Sponsors using automatic features need to be willing to listen to advisers’ recommendations on completely rethinking the deferral formula with the goal of creating better participant outcomes, John Doyle, senior vice president, senior retirement strategist at Capital Group, tells PLANSPONSOR. It starts with plan sponsors accepting the notion that they require some external entity (i.e., the adviser, retirement specialist or consultant) to help them with this process.
“The way to solve the problem is to change the way plans are designed, in such a fashion that plan participants can achieve good outcomes without having to know why,” Doyle says. “I don’t see any evidence that we are any better at this than several years ago.”
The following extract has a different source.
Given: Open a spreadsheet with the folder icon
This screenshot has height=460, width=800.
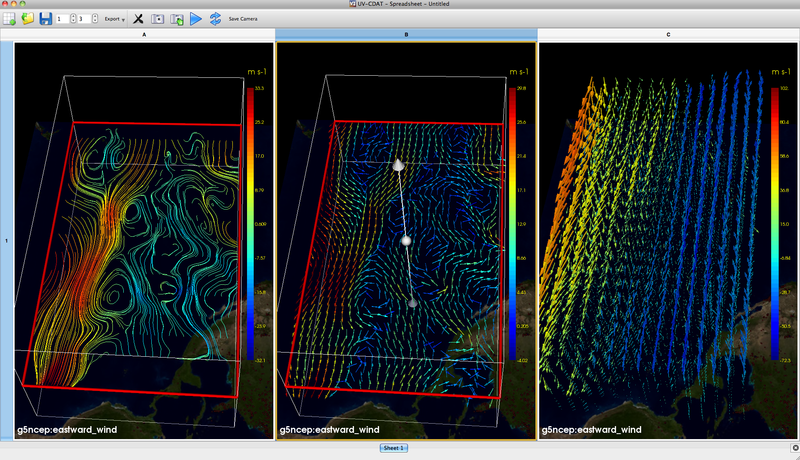Looking at the screenshot, I should pos(27,18).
Plan design automation needs to be rethought and adjusted to make retirement plan participants more financially secure, Doyle says. Simply put, that means better auto-enrollment and even re-enrollment, he says.
In line with this, David Swallow, managing director, consulting relations and retention at TIAA, hears from advisers that one thing they would like sponsors to better understand is the “importance of the documentation of their actions, as it relates to the plan and the retention of records. How a retirement plan is ultimately judged comes down to process. Documentation supports the process you went through in making your decisions.”
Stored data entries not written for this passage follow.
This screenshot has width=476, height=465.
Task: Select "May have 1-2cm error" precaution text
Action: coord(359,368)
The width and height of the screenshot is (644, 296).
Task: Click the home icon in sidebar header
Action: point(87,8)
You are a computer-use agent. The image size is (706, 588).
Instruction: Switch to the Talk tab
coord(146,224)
He says sponsors should “spend a little bit more time to understand how important and critical [documentation] is.”
Defining Success and Plan Goals
Another top-line objective for sponsors is defining success, Eissler says. There is sometimes a disconnect between what plan sponsors and advisers think the plan’s priority, or definition of success, should be.
“Plan sponsors typically have their own definition of a successful plan,” Eissler says. “Ideally, success would depend on what objectives an employer has when establishing the plan” and what responsibilities it is willing to take on, he explains.
“They [plan sponsors] typically will prioritize passing annual compliance tests, ease of plan administration, low costs and getting competitive investment returns,” Eissler says. “While these are all desirable outcomes, what often can be overlooked is emphasizing high participation rates and, ultimately, sufficient contributions into the plan to ensure a financially secure retirement for participants. Pertinent employee education and straightforward plan investment options can often help accomplish these priorities.”
A big misconception is that low cost is better for investment options, says Ken Innis, chairman of R.O.W. Group, a wealth transfer firm.
“We have seen the perspective that investing in low-cost index funds leads to higher accumulation and a large pot of money at retirement,” Innis says. “The flip side of that is, we think low-cost investments should be part of a diversified lineup, but they don’t always translate into better performance.”
In putting together an investment lineup, a sponsor needs to work with the plan’s adviser to ask, “‘What is active investment management trying to accomplish?’” Innis says. “We think a combination of them [active and passive investing], even lifetime income options” is the way to go.
R.O.W. is not of the opinion that a 4% drawdown strategy for retirees is appropriate for every participant, he adds. “For 69% of workers, guaranteed money is one of their top goals,” Innis says, which is why R.O.W. thinks lifetime income options should be offered in the plan, even to young workers. This way, younger workers can contribute to the lifetime income options over the course of their careers and not have to go through the difficult decision of whether to place their bets on an annuity when they reach retirement age.
Sponsors also need to listen to their advisers’—and recordkeepers’—updates on legislation and regulation, sources agree.
In sum, Eissler says, “When you actually step back and review all that is involved in establishing, managing and monitoring a qualified plan, it is little wonder that there’s such a critical need for experienced, trained retirement professionals. While there are a multitude of common mistakes made when administering a plan, at a high level, implementing an ongoing review process is a critical best practice that would serve plan sponsors well. This process would include mapping out review meetings, maintaining minutes, documenting key retirement plan management decisions and regular review of investment policy statements [IPS], as well as continuous monitoring of service provider fees and services.”